Exercise description.
Every line below that holds the string "computer" must be copied.

*** Opening Provided records ***

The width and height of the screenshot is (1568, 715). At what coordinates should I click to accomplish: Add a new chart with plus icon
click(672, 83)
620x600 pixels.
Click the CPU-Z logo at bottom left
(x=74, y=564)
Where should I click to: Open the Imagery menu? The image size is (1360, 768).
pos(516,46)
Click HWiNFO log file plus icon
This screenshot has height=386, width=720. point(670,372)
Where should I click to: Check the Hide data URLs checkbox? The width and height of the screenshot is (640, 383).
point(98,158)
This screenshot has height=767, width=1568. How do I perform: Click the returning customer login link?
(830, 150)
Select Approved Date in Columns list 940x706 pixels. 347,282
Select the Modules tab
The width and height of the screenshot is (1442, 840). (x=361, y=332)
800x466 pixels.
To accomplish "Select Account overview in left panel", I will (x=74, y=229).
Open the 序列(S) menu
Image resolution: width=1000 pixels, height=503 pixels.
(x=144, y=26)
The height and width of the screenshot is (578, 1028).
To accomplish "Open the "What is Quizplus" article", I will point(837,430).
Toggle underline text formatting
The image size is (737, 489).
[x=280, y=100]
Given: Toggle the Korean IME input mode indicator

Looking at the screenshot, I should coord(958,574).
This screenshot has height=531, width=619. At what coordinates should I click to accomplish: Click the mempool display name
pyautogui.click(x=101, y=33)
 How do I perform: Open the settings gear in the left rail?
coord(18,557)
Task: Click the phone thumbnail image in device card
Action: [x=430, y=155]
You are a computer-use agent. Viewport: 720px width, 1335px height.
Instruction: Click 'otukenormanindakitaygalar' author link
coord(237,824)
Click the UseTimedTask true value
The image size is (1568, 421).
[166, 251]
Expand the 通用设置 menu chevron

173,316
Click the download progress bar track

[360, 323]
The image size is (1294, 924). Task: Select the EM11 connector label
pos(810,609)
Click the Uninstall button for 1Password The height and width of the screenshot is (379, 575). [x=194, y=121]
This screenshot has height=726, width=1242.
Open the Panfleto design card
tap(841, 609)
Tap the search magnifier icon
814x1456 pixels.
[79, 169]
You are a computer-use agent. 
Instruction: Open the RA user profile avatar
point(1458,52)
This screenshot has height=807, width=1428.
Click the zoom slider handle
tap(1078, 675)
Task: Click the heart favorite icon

*** Closing Provided records ***

Answer to this exercise.
You are a computer-use agent. Viewport: 720px width, 1335px height.
You are a computer-use agent. 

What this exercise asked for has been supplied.